We waited outside Churchgate train station around 11:20, and then we could feel the pace begin to quicken. Men carrying bundles of tiffins or skids of dozens on their heads began running out of the station. The skids were lowered to the ground to certain specific places around the station, and then sorted into groups, which eventually were packed onto bicycles and left for their final destinations.
(A tiffin, for those unfamiliar, can refer to the midday meal, or just to the containers that the meal comes in, like bento boxes, designed to keep several dishes separate and warm. Sample below, but that’s just one of an enormous variety available.)
You think that’s an amazing service for about $1 a day? But then, how about the fact that between 175,000 and 200,000 lunch boxes are moved each day by 4,500 to 5,000 dabbawalas? And the fact that – literacy issues being what they are – the sorting and management system is invisible to the outsider. There are no tags or color cues, or bar codes on the containers. But the most astonishing thing is that there has never been a mix-up in the delivery system.
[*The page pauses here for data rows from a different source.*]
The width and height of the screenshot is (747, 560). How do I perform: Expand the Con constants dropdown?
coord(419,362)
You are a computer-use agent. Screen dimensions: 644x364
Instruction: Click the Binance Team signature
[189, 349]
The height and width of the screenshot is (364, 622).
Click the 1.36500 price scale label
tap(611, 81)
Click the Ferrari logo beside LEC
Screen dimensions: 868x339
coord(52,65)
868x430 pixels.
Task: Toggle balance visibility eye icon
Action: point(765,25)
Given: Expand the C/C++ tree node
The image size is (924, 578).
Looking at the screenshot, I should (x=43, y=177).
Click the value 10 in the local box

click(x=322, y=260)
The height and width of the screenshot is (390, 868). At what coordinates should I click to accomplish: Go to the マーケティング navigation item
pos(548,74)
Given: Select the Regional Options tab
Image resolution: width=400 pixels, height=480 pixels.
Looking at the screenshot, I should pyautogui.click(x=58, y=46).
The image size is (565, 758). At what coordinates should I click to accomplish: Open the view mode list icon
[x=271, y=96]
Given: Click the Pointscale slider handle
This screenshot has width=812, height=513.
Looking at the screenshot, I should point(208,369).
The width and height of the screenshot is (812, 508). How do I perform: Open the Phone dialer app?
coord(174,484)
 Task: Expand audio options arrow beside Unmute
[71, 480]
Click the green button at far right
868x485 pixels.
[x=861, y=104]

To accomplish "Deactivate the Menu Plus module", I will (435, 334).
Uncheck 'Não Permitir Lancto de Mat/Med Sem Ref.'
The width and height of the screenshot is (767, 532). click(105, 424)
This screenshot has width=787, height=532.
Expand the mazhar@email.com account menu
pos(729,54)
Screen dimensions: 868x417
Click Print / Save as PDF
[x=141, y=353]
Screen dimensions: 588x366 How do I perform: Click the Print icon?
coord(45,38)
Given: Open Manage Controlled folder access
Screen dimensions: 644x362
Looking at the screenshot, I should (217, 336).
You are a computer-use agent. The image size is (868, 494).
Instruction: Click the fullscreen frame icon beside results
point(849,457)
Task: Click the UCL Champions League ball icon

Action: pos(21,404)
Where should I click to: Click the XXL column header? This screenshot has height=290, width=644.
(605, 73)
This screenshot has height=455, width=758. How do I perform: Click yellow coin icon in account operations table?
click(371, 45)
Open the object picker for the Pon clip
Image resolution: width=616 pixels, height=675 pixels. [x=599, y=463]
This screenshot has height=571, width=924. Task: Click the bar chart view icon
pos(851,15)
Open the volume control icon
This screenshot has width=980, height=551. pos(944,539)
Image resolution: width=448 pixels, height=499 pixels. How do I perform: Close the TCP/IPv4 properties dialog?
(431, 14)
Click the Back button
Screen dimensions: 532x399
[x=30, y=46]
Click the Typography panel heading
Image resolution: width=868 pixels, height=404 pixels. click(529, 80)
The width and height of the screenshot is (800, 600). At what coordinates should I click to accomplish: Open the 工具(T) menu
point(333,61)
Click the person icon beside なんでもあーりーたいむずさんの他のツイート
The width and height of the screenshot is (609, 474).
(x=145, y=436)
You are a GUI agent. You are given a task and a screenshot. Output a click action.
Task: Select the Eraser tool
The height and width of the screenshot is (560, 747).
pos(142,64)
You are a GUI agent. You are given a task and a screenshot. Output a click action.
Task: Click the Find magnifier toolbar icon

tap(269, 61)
Nobody ever got the wrong lunch, or no lunch, since the service began in 1890. (Okay, to be honest, their error rate is less than one per six million transactions.) An intense study by the Harvard Business School could not understand by what magic this all happens every day. Amazing what guys without an MBA or suits can accomplish.
We highly recommend the 2013 Bollywood film The Lunchbox, based on this service. It takes the most charming liberty, but does a great job of showing the scope of this incredible operation.
Watching just this small part of it was highly entertaining. What an amazing service and a genius process! We felt so fortunate to have seen it in action.